The plan is to propagate two normals a and b along the curve, so
that at each point on the curve a, b and the tangent to the curve
will form an orthogonal basis which is "as close as possible" to the
basis used in the previous point.
Using this basis we can find points on the circumference of the tube.
// *** Input/output ***
// v[0]..v[N-1]: Points on your curve as vectors
// No neighbours should overlap
// nvert: Number of vertices around tube, integer.

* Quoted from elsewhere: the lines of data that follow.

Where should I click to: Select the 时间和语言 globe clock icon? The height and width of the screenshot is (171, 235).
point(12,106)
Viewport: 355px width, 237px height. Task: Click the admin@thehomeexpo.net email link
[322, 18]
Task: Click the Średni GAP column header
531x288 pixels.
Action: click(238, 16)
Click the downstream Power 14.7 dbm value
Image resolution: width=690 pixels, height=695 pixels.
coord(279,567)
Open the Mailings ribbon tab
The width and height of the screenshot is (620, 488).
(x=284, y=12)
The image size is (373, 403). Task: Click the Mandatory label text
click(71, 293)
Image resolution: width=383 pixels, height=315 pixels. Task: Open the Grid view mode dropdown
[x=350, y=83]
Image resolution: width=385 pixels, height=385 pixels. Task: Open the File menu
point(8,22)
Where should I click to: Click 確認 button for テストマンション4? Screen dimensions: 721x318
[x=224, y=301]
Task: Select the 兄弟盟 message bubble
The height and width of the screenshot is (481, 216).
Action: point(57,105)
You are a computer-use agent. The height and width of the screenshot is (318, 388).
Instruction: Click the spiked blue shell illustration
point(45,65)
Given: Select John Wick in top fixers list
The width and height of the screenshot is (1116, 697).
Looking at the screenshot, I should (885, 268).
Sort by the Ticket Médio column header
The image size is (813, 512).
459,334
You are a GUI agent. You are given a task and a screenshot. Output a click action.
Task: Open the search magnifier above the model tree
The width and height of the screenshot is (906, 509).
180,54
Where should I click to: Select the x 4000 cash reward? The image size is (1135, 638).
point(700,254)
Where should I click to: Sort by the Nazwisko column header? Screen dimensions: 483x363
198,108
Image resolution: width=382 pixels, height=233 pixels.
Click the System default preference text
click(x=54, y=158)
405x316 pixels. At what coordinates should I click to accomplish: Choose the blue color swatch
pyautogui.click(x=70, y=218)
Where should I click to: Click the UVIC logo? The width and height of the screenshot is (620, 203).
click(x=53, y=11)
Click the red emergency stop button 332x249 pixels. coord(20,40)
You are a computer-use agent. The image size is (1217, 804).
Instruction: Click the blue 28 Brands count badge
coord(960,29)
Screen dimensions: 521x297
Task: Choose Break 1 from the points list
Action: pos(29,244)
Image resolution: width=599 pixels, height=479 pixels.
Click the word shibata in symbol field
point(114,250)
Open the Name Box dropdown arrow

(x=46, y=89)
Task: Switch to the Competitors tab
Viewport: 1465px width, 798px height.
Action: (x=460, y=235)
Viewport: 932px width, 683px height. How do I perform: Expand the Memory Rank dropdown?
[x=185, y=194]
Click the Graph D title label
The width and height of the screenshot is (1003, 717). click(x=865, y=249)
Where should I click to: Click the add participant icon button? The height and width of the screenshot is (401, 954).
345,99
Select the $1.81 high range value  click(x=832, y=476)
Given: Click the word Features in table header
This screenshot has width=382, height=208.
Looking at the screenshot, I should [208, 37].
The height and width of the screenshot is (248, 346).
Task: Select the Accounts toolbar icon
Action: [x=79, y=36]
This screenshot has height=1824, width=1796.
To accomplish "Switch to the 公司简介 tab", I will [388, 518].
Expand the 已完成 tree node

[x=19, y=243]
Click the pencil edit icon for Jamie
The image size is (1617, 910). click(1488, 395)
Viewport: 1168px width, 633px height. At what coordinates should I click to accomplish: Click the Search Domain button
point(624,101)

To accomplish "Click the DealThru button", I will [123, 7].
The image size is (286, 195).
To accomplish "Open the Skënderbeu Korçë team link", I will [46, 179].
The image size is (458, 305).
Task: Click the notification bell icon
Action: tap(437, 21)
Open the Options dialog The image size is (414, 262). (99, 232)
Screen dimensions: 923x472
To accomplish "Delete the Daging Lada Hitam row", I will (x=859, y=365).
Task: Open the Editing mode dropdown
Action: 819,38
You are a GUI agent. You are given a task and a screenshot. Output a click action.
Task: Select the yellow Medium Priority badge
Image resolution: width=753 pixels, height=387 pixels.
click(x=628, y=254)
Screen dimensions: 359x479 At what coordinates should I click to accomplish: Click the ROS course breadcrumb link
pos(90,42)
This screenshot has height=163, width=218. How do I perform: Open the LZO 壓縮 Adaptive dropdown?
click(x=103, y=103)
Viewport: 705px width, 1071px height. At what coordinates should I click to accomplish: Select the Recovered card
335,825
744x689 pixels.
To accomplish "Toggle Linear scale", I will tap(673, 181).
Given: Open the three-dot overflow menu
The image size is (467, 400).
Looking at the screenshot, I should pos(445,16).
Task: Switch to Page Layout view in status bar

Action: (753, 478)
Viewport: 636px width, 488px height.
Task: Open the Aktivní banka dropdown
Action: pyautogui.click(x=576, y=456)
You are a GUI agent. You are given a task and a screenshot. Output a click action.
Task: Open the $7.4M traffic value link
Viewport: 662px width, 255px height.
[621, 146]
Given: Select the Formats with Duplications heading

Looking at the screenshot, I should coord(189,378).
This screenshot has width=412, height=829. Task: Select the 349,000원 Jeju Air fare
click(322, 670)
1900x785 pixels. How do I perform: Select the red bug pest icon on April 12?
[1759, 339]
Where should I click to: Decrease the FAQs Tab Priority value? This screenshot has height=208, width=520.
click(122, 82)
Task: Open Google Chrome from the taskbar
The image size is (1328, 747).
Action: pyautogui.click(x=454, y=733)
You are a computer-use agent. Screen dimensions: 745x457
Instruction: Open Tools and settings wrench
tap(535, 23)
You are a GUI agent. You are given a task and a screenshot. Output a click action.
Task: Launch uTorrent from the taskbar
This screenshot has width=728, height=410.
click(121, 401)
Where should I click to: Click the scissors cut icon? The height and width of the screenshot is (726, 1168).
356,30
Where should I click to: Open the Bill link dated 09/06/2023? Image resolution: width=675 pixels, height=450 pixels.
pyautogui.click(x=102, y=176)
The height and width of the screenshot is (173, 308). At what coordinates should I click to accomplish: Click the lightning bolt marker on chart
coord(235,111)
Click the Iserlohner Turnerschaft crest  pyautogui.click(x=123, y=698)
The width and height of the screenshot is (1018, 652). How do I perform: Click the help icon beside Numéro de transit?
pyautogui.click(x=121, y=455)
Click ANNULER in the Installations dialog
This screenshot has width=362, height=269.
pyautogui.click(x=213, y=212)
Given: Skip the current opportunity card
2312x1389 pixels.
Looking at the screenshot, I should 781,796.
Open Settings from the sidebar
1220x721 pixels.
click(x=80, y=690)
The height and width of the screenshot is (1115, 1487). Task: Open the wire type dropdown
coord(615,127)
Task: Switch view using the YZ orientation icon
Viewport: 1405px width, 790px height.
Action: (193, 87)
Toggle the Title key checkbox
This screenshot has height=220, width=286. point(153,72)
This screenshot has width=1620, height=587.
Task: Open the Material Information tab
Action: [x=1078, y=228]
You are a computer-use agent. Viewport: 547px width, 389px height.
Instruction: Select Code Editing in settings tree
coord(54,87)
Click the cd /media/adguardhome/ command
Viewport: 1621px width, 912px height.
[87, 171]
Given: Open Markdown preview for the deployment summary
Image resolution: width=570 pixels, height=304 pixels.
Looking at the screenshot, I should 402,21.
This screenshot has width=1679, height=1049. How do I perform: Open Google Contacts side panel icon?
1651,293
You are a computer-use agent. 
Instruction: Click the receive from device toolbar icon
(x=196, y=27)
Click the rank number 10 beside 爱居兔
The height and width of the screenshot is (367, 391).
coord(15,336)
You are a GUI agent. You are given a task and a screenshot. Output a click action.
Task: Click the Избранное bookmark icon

// rtube: Radius of tube, float.
// xyz: (N, nvert)-array with vertices of the tube as vectors
// *** Initialization ***
// 1: Tangent vectors
for i=1 to N-2:
dv[i]=v[i+1]-v[i-1]
dv[0]=v[1]-v[0], dv[N-1]=v[N-1]-v[N-2]
// 2: An initial value for a (must not be pararllel to dv[0]):
idx=<index of smallest component of abs(dv[0])>
a=[0,0,0], a[idx]=1.0
// *** Loop ***
for i = 0 to N-1:
b=normalize(cross(a,dv[i]));
a=normalize(cross(dv[i],b));
for j = 0 to nvert-1:
th=j*2*pi/nvert
xyz[i,j]=v[i] + cos(th)*rtube*a + sin(th)*rtube*b
Implementation details: You can probably speed up things by precalculating the cos and sin. Also, to get a robust performance, you should fuse input points closer than, say, 0.1*rtube, or a least test that all the dv vectors are non-zero.
HTH
You need to look at Fenet formulas in Differential Geometry. See figure 2.1 for an example with a helix.
Surfaces & Curves
Taking the cross product of the line segment and the up vector will give you a vector at right-angles to them both (unless the line segment points exactly up or down) which I'll call horizontal. Taking the cross product of horizontal and the line segment with give you another vector that's at right angles to the line segment and the other one (let's call it vertical). You can then get the circle coords by lineStart + cos theta * horizontal + sin theta * vertical for theta in 0 - 2Pi.
Edit: To get the points for the mid-point between two segments, use the sum of the two line segment vectors to find the average.